La puerta reservada para el ingreso del candidato único, Enrique Peña Nieto, súbitamente fue abierta y, catapultados, aparecieron varios hombres corpulentos ataviados con chamarras rojas que abrían paso como si detrás de ellos viniera el hombre más importante del priismo.
El auditorio Plutarco Elías Calles de la sede nacional del PRI lucía, como antaño, repleto. Eran las 11:40 horas de una fría y lluviosa mañana de domingo.
Tras los hombres corpulentos surgió una nube gris de personajes trajeados que se movían lentamente.
Sonoros, gozosos, zalameros, irrumpieron los aplausos. Pero, disipada la nube, no emergió Peña Nieto, sino Arturo Montiel, el último priista mexiquense que quiso ser Presidente y cayó de la gracia del partido por la extensa cola que todos le pisaban.

▶ _Explora el material_
(1) Según la crónica del acto en la sede del PRI, ¿por qué Arturo Montiel cayó de la gracia del partido? Responde en una a tres oraciones.
(2) Prosigue la crónica del acto en la sede del PRI a partir de su última oración.

(Entradas de datos extraídos)
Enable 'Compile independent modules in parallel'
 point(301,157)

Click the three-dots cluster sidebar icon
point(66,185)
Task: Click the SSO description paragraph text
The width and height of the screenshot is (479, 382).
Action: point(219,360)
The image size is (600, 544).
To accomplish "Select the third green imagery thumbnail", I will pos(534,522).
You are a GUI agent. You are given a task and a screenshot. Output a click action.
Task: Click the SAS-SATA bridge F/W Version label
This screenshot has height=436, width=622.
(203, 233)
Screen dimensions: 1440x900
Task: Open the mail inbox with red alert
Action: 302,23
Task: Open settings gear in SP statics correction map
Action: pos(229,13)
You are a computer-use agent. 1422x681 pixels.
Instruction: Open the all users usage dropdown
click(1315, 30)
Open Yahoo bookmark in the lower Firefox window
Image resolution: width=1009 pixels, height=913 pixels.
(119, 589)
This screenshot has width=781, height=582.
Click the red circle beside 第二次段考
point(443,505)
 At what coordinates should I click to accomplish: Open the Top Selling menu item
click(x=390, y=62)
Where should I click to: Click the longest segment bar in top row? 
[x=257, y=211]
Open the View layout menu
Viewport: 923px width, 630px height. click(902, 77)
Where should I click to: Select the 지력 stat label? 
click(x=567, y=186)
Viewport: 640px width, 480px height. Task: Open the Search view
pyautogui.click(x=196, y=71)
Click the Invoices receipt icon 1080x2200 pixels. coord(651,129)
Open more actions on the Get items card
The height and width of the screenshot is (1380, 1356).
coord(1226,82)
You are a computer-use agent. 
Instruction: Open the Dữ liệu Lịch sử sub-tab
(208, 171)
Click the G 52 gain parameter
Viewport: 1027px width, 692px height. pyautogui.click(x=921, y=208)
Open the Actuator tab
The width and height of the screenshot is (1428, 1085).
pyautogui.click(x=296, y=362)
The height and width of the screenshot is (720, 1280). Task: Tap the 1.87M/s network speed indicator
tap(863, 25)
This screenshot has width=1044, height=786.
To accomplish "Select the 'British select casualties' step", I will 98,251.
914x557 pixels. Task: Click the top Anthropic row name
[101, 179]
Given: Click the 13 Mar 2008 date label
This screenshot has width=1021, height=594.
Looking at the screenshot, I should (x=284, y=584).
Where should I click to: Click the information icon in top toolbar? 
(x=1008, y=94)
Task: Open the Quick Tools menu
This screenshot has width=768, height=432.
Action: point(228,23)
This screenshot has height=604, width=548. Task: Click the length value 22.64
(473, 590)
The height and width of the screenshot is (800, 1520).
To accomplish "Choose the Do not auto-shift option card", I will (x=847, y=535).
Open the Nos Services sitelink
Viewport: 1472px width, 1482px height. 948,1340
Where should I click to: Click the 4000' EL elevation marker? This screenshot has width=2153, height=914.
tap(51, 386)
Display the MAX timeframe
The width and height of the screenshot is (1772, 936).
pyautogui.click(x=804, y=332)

▶ _Respuestas por tarea_
(1) Arturo Montiel cayó de la gracia del partido por la extensa cola que todos le pisaban.

(2)
Entre la espontánea ovación, Montiel aprovechó para saludar, sin asomo de sonrojo, a Jorge de la Vega, de 80 años, quien, como presidente del PRI, le prometió 20 millones de votos a Carlos Salinas para darle menos de la mitad, y a Humberto Roque, de 68 años, otro ex líder tricolor, éste famoso por su obscena coreografía a la hora de aprobar el IVA.
También extendió la mano a Emilio Gamboa, secretario particular de la Presidencia hace 30 años, con Miguel de la Madrid, y hoy líder de la CNOP; a Ignacio Pichardo, otro ex presidente del PRI, ahora de 76 años, y al ex Gobernador del Estado de México Alfredo Baranda, de 67. Todos estaban en primera fila.
Montiel, de 68 años, parecía el padrino de la fiesta o, por lo menos, el testigo de honor.
Era el registro de la candidatura de su pupilo, Enrique Peña Nieto, quien arribó tres minutos después del mediodía con su esposa, la actriz Angélica Rivera, y sus hijos y precedido de la misma escena: un grupo de guardias de seguridad ataviados de rojo que, tras aventar la puerta, desencadenaron, ahora sí, el estruendo de los gritos: «¡Se ve, se siente: Peña, Presidente!».
El PRI de siempre con Montiel como emblema y amuleto.
El líder de la CTM, Joaquín Gamboa Pascoe, nacido en 1927, era de los más felices.
«Estamos todos muy contentos. Tendrá todo mi apoyo», dijo.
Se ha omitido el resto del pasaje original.